Many Egyptians are furious that Netflix's new series depicts its titular "Queen Cleopatra" as Black despite the ancient ruler's well-known Greek heritage.

CAIRO — An Egyptian lawyer is suing Netflix over its new series “Queen Cleopatra” for depicting the historical figure from ancient Egypt as a Black woman, and having a Black actress, Adele James, perform the title role.

The Egypt Independent reported on Tuesday that lawyer Mahmoud al-Semary filed a case with Egypt’s public prosecutor, demanding “serious legal action” against Netflix, and the blocking of the platform in Egypt.

“Most of what the Netflix platform displays contradicts Islamic and societal values and principles, especially Egyptian ones,” the complaint said. It accused Netflix of promoting “Afrocentrism,” which it alleged would erase Egyptian identity.

"In order to preserve the Egyptian national and cultural identity among Egyptians all over the world and take pride in it, and to consolidate the spirit of belonging to the homeland, and accordingly we ask and seek you to take the necessary legal measures against this platform,” the complaint read.

Egypt saw similar uproar in February that led to the cancelation of American comedian Kevin Hart’s first performance in the country after referencing its Black history.

Hours after the official trailer “Queen Cleopatra” was released last week, the new Netflix docuseries sparked a wave of controversy in Egypt.

The series, produced and narrated by Jada Pinkett Smith and written by Peres Owino and NneNne Iwuji, explores the life of Egypt's last pharaoh, Queen Cleopatra VII Philopator, and her fight to protect the throne, her family and legacy. Cleopatra’s reign is seen as a monumental historic period, not least because after her death the Roman Empire took control of the country.

James stars as Queen Cleopatra, British actor John Partridge plays Julius Caesar and Welsh actor Craig Russell plays Cleopatra's lover Marc Antony.

The docudrama series, which includes four episodes and which will be streamed May 10, shows the queen of the Ptolemaic Kingdom of Egypt who ruled from 51 to 30 B.C. — and her royal family — as Black. That was enough to cause a wide controversy on social media, especially in Egypt and Greece. Over 85,000 people worldwide signed a petition created by Egyptians in less than two days to cancel the new documentary for allegedly “falsifying history” by depicting Cleopatra as a Black person, despite the historical figure being of Greek descent. The petition has been removed from the platform.

The question of Cleopatra's descent has long been a topic of debate among scholars. While historians generally agree that her family roots can be traced primarily to Macedonian Greece, some argue that she may have been part North African. A 2009 BBC documentary claims that recent archaeological finds in Turkey indicate the queen's mother had an "African skeleton."

▶ **Data block**

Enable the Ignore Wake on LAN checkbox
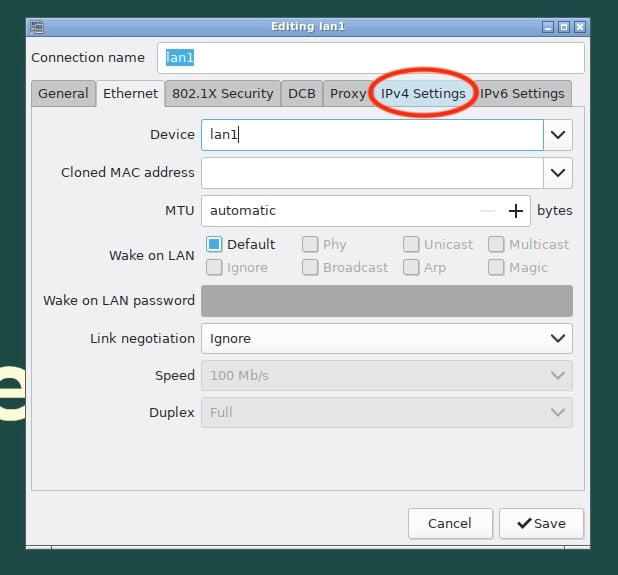The height and width of the screenshot is (575, 618). (214, 267)
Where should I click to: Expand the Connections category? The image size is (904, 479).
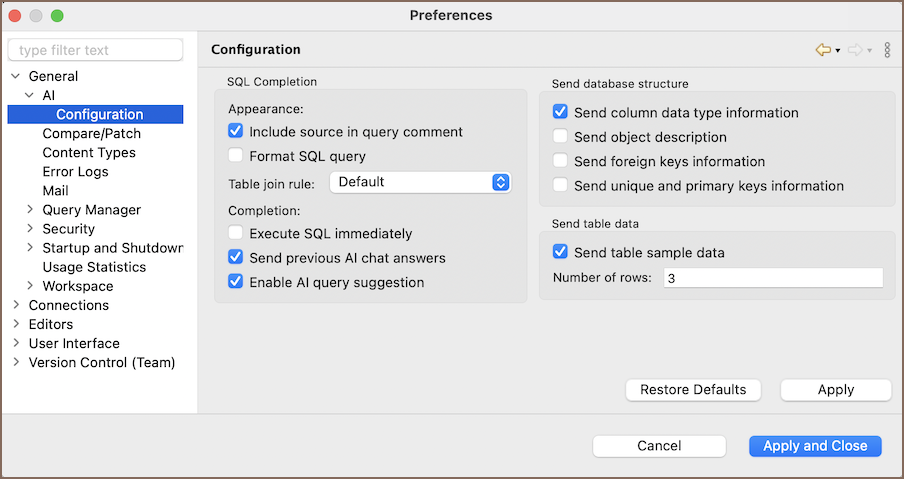point(15,305)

▶ **Aim**
From the article on the Netflix "Queen Cleopatra" series above, extract the passage that begins with the words containing "James stars as" and ends with "from the platform.", copied word for word.

▶ **Response to the exercise**
James stars as Queen Cleopatra, British actor John Partridge plays Julius Caesar and Welsh actor Craig Russell plays Cleopatra's lover Marc Antony.

The docudrama series, which includes four episodes and which will be streamed May 10, shows the queen of the Ptolemaic Kingdom of Egypt who ruled from 51 to 30 B.C. — and her royal family — as Black. That was enough to cause a wide controversy on social media, especially in Egypt and Greece. Over 85,000 people worldwide signed a petition created by Egyptians in less than two days to cancel the new documentary for allegedly “falsifying history” by depicting Cleopatra as a Black person, despite the historical figure being of Greek descent. The petition has been removed from the platform.